Perceptions of Discrimination
As in 2002 and 2004, a significant majority of Latinos (82%) say that discrimination is a problem that prevents Latinos in general from succeeding in America. The intensity of that attitude, however, has increased: 58% of Hispanics now say discrimination is a “major” problem, compared with 44% in the 2002 National Survey of Latinos. Both the native and foreign born see greater problems with discrimination.
The debate over immigration policy clearly emerges from the survey as an important factor in prompting the greater perception of discrimination. A majority of Latinos (54%) say that the debate over immigration policy has made discrimination against Latinos more of a problem while 15% said it has had no effect and 9% said it has made discrimination less of a problem.
The perception that the debate has had a negative impact on discrimination is equally shared by a majority of Latinos, regardless of gender, age, education, income, religious preference or party affiliation. It held regardless of whether Hispanics lacked a high school diploma or had a college degree or higher; whether they earned $30,000 or less or $50,000 or more.
Given that much of the heated rhetoric was aimed at immigrants, particularly at those who are in the country without authorization, foreign-born Latinos might have been expected to register a stronger reaction than those who are native born. However, 51% of the foreign born see the debates as the cause of more discrimination, compared with 57% of the native born, and the difference between them is not statistically significant.
Examining responses by generation of nativity confirms that Latinos far removed from the immigrant experience in their family histories perceive the debate as a source of greater discrimination every bit as much as the most recent arrivals. Among the first generation—the foreign born—51% see more discrimination flowing from the debate compared with 47% of the second generation—the U.S.- born children of immigrant parents—and 60% of the third-plus generations—the U.S.-born children of U.S.-born parents. There is no statistically significant difference in those responses.

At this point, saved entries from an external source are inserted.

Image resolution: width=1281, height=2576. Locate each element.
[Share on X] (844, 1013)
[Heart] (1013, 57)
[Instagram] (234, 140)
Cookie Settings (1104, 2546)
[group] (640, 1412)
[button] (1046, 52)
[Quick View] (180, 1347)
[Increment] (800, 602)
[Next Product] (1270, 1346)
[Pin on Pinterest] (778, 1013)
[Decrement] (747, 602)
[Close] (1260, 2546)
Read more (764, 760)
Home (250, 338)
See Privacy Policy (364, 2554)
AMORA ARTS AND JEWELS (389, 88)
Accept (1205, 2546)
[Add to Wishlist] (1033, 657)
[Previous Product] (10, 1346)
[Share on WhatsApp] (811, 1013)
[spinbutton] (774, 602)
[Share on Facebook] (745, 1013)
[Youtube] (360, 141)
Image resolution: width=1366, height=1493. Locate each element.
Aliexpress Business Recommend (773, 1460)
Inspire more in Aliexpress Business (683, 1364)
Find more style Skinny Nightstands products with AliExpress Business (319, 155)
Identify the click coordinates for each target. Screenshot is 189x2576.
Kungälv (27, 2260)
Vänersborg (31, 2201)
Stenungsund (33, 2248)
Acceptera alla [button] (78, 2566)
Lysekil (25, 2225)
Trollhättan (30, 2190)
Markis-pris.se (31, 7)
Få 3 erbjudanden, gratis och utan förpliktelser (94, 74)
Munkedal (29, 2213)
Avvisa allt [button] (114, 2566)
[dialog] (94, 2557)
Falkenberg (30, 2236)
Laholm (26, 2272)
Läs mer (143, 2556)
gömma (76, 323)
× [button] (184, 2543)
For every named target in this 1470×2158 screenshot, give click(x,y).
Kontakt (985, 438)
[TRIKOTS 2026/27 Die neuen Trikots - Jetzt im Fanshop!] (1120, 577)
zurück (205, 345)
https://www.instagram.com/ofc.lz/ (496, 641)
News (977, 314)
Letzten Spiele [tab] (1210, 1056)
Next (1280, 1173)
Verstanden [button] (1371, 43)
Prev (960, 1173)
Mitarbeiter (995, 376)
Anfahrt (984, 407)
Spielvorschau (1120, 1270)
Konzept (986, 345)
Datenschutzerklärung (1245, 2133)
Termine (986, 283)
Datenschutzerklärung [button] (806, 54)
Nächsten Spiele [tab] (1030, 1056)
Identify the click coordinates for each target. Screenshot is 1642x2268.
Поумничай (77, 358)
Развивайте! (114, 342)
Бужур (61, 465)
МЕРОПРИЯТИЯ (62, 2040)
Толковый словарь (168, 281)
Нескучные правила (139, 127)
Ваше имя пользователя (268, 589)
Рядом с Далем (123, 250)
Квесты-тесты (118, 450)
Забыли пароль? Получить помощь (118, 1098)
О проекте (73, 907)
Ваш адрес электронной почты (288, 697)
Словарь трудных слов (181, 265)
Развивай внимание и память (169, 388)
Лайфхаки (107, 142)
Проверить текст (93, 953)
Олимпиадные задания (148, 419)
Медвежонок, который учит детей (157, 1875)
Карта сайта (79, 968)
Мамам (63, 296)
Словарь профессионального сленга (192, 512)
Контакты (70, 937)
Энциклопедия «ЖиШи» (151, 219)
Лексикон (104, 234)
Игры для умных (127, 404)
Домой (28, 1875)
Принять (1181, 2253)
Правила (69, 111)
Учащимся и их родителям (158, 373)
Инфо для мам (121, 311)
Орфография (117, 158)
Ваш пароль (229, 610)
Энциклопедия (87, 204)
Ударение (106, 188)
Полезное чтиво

The view was held in similar measures by U.S. citizens and non-citizens, and by those who are registered voters and those who are not. In each case, a little more than half saw more discrimination as a result of the debate. Latinos who identify themselves with the Republican Party were somewhat less likely to take this view (44%) than Democrats (57%) or independents (57%). And among Latinos who identified themselves as born-again or evangelical Christians—an important constituency for the Republican Party —55% said the debate made discrimination more of a problem. Among country of origin groups, only Cubans (35%) depart from the pattern. Puerto Ricans, who are U.S. citizens by birth, are as likely as foreign-born Mexicans to see more discrimination against Latinos resulting from the debate.
Intentions to Vote
Participants in many of the pro-immigration rallies that took place across the country in the spring chanted, “Today we march, tomorrow we vote.” Three-quarters (75%) of Latinos surveyed agreed that as a result of the debate over immigration policy in Washington, many more Hispanics will vote in the November elections.
Latino voting still constitutes only a small portion of all votes cast in national elections—6% in 2004. Low levels of voter participation, combined with the high numbers of Latinos who are not eligible to vote because they are either not citizens or not old enough, meant that less than a fifth (18%) of all Hispanics voted in the 2004 elections. By contrast, about half (51%) of the non-Hispanic white population and about one-third (39%) of the black population voted in 2004, according to a Pew Hispanic Center analysis of population data.
Three out of four agreed that more Hispanics will vote in November
Nevertheless, both Latino preferences and participation are closely watched because as a group Hispanics are the only fast-growing share of the electorate. From 2000 to 2004, the number of Latino voters jumped by 1.4 million, or 23 percent, twice the growth rate of non-Hispanic whites. Hispanics are also younger than the rest of the population—34% of all Latinos are 18 and younger, compared with 22% for the non-Hispanic white population. Unlike other Hispanic age groups, Latinos 18 and younger are overwhelmingly native born and thus eligible to vote when they turn 18. Between the 2000 and 2004 elections nearly 1.5 million native-born Latinos became old enough to vote, and the pace of that growth will accelerate.
The survey found overwhelming agreement that the debate over immigration policy will result in more Latinos voting. This view was held by a significant majority of Hispanics regardless of age, income, language preference, national origin group or whether Latinos were native born or immigrants. Evangelical Christians were just as likely to agree as those of other religions (76% vs. 74%).
Those who were the most educated, with a college degree or higher, were just as likely to expect voter turnout to increase because of the debate as those with a high school degree or less.